• **Description of the task**: Locate the line with "Click Arsenal home HT-W / FT-W value 7" in the material. Copy that line and each one after it, through the last, exactly and with nothing else.

** Dataset excerpts follows **

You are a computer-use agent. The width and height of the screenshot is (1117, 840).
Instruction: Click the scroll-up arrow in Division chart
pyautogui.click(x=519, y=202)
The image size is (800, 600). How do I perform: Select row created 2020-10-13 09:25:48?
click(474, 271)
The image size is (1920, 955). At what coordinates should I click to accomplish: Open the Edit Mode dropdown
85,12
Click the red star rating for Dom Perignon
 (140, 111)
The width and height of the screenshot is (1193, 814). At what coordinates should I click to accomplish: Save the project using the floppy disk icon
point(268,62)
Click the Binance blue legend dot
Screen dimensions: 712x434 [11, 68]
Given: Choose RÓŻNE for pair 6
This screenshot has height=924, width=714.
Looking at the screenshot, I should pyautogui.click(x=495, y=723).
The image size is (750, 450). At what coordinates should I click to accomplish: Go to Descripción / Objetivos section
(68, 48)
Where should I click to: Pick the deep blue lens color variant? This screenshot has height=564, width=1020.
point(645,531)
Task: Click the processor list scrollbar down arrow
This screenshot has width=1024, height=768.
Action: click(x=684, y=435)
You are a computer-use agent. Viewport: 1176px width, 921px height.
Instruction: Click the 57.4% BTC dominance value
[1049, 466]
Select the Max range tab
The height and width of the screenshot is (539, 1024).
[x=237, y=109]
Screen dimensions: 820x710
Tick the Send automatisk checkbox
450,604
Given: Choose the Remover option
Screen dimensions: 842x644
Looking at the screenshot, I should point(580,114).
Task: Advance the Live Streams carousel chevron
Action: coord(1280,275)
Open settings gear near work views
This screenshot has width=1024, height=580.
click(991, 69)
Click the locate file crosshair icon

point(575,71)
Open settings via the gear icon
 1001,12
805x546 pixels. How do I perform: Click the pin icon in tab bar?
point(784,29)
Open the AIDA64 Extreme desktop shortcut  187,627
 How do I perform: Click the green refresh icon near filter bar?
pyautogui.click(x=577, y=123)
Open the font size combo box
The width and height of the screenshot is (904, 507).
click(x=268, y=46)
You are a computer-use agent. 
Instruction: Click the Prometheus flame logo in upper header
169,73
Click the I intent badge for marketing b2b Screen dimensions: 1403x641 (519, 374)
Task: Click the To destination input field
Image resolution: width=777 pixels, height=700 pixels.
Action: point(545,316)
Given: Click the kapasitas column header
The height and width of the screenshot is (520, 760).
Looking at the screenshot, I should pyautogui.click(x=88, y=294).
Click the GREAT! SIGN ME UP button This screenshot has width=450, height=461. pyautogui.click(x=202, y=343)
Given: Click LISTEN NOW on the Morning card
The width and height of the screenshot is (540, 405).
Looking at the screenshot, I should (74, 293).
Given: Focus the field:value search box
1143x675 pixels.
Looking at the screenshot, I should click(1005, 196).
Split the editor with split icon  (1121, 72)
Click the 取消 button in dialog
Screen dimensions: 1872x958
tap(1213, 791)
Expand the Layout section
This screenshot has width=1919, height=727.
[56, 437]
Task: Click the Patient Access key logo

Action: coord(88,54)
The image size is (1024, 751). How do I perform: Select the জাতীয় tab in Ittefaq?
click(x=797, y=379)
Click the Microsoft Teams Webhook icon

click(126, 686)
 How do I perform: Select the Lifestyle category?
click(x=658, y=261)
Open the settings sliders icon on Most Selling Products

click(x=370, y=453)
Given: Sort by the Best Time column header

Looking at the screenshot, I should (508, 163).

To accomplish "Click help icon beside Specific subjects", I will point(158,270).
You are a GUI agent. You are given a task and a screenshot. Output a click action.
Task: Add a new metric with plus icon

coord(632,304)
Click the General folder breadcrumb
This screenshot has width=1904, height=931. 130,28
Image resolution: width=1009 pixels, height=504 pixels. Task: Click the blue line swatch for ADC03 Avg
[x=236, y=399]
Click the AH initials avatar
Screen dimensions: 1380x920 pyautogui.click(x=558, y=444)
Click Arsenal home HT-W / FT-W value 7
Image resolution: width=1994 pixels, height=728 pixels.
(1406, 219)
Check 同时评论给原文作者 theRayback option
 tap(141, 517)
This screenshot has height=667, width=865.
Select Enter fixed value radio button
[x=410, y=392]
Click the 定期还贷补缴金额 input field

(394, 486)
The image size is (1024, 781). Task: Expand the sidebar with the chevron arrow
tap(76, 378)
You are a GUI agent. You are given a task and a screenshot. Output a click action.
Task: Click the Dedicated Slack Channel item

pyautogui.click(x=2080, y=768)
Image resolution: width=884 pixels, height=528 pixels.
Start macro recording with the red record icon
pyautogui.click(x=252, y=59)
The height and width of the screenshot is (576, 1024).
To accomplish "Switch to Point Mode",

** End of Dataset excerpts **

• **Solution to the problem**:
Click Arsenal home HT-W / FT-W value 7
Image resolution: width=1994 pixels, height=728 pixels.
(1406, 219)
Check 同时评论给原文作者 theRayback option
 tap(141, 517)
This screenshot has height=667, width=865.
Select Enter fixed value radio button
[x=410, y=392]
Click the 定期还贷补缴金额 input field

(394, 486)
The image size is (1024, 781). Task: Expand the sidebar with the chevron arrow
tap(76, 378)
You are a GUI agent. You are given a task and a screenshot. Output a click action.
Task: Click the Dedicated Slack Channel item

pyautogui.click(x=2080, y=768)
Image resolution: width=884 pixels, height=528 pixels.
Start macro recording with the red record icon
pyautogui.click(x=252, y=59)
The height and width of the screenshot is (576, 1024).
To accomplish "Switch to Point Mode",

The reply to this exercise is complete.